David and Goliath in Africa

David and Goliath in Africa

African complaints that U.S. agricultural subsidies are undermining their efforts to compete globally are beginning to find sympathetic ears in the international community.

Read Time:
2m 52sec

The source: “West Africa Versus the United States on Cotton Subsidies: How, Why, and What Next?” by Elinor Lynn Heinisch, in The Journal of Modern African Studies, June 2006.

When three impoverished African countries took on American cotton producers in 2003, charging that subsidized U.S. cotton was flooding the market and reducing the price of their main export, it was a watershed event in international trade relations, according to Elinor Lynn Heinisch, a press officer with the aid organization CARE. It proved that politically and economically weak countries can effectively challenge farm subsidies in the world’s strongest ­nations.

Cotton is the most important export crop of Burkina Faso, Mali, and Benin, the world’s 4th-, 10th-, and 16th-poorest countries.
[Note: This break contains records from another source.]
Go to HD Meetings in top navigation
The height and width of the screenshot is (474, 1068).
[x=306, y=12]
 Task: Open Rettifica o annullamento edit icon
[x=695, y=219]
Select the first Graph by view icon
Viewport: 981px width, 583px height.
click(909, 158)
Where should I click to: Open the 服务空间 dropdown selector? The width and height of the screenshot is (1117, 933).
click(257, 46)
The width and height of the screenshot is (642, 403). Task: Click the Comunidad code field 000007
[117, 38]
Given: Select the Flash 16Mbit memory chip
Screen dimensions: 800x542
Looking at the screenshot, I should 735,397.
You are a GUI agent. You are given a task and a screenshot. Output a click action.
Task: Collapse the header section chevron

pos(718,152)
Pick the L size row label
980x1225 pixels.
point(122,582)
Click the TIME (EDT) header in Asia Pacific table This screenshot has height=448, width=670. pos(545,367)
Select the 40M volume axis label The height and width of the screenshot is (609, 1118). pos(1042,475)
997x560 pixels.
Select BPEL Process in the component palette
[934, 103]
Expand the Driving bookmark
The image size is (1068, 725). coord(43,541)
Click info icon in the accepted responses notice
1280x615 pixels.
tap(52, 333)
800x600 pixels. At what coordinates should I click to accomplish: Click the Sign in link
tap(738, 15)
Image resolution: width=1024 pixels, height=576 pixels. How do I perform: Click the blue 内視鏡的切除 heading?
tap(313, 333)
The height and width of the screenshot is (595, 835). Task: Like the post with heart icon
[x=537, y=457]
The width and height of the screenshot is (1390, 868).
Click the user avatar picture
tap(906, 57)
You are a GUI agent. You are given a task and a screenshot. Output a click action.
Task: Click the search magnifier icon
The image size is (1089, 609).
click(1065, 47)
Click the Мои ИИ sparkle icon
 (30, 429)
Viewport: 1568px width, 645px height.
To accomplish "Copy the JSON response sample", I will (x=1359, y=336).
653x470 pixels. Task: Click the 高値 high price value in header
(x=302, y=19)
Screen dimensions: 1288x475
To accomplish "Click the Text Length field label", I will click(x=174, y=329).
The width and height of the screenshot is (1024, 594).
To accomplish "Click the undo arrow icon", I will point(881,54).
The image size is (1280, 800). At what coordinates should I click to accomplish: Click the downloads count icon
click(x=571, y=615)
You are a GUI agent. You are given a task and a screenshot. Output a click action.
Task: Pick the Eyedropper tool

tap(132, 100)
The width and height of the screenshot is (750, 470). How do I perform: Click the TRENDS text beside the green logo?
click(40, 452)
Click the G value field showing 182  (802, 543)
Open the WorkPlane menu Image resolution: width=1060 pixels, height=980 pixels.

Farmers in landlocked Burkina Faso, located to the north of Ghana, can grow cotton at a cost of 21 cents per pound, working plots of two to three acres by hand and relying on rain for irri­gation. The cost of cotton production for U.S. farmers is between 68 and 80 cents per ­pound.

Simple arithmetic would suggest that the African farmers would put the Americans out of business, but America’s 30,000 cotton farms claim to provide some 440,000 jobs, and the cotton lobby is an important political player in Washington. The U.S. government spends $3.9 billion a year on subsidies to American cotton farmers, Heinisch writes, paying many producers the difference between the market ­price—­currently hovering a bit above 50 cents per ­pound—­and a “target price” of 72 cents per ­pound.

The Africans took their complaints about the subsidies to the World Trade Organization (WTO), piggybacking on a cotton-related unfair trade practice case brought by vastly richer Bra­zil. (Few developing countries have the legal or financial resources to bring a case on their own.) They contended that subsidies caused U.S. farmers to produce more cotton than they would otherwise grow, sell it at an artificially low price, and undermine the liveli­hoods of farmers in the three West African nations. Cotton producers there are not subsidized, and government intervention in cotton markets has been cut back, leaving farmers’ incomes to rise and fall with world ­prices.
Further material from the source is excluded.